航空箱里传来一声响亮的“喵”。
……
回到家,林淮迫不及待地打开了航空箱。
黑猫小心翼翼地探出头,警惕地打量着四周。
这是一个充满了钟表声的屋子,滴答、滴答,像是时间的脚步声。
“别怕,这里很安全。”林淮跪在地上,伸出手,“来,顾顾。”
黑猫犹豫了一下,终于迈出了步子。它迈着优雅的猫步,在屋子里巡视了一圈,像是在视察领地。

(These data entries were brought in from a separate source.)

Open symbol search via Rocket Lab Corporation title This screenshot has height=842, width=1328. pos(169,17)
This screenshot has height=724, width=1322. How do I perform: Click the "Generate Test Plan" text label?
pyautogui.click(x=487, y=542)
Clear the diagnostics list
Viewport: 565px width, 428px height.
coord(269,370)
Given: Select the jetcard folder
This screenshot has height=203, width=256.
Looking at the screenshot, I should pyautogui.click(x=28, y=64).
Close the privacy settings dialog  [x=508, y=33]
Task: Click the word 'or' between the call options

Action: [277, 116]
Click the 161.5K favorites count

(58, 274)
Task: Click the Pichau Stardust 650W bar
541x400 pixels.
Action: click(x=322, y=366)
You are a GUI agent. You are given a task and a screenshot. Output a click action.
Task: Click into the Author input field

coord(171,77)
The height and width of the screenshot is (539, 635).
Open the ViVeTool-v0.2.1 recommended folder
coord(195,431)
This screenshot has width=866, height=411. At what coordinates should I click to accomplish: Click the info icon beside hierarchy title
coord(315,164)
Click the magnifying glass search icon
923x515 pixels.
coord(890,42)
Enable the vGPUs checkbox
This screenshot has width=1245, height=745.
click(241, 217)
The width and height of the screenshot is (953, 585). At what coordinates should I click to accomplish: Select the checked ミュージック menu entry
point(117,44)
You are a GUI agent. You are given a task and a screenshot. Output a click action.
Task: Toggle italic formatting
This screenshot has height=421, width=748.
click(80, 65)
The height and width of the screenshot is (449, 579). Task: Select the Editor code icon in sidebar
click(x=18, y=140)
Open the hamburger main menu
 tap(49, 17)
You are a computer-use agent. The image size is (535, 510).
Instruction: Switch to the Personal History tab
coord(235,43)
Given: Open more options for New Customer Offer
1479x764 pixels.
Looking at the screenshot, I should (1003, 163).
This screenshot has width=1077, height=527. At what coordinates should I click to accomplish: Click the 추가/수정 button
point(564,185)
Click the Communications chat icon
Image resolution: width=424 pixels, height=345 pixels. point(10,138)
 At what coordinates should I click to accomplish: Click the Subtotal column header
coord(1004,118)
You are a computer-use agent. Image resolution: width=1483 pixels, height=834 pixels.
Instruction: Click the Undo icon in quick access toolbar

它闻了闻地上的地毯,嗅了嗅沙发上的抱枕,最后停在了林衍的修表台前。
它跳上沙发,闻了闻林衍放在那里的旧外套,那上面有林衍的味道,淡淡的松节油和烟草味。
然后,它竟然直接蜷缩在了外套上,闭上了眼睛,发出了轻微的呼噜声。
“它喜欢你。”林淮有些吃醋地说道,凑到林衍身边,委屈巴巴地看着他,“它怎么不选我?它怎么不去我的床上?”
“因为它知道,我是老大。”林衍笑着揉了揉林淮的脑袋,“你是老二,它是老三。以后你要照顾它,给它铲屎,给它开罐头。”
“好吧。”林淮虽然嘴上这么说,但眼神里却满是欢喜。
他凑过去,轻轻摸了摸黑猫的耳朵。
黑猫没有躲,只是懒洋洋地睁开一只眼,看了林淮一眼,然后翻了个身,露出了雪白的肚皮——那是猫科动物最信任的表现。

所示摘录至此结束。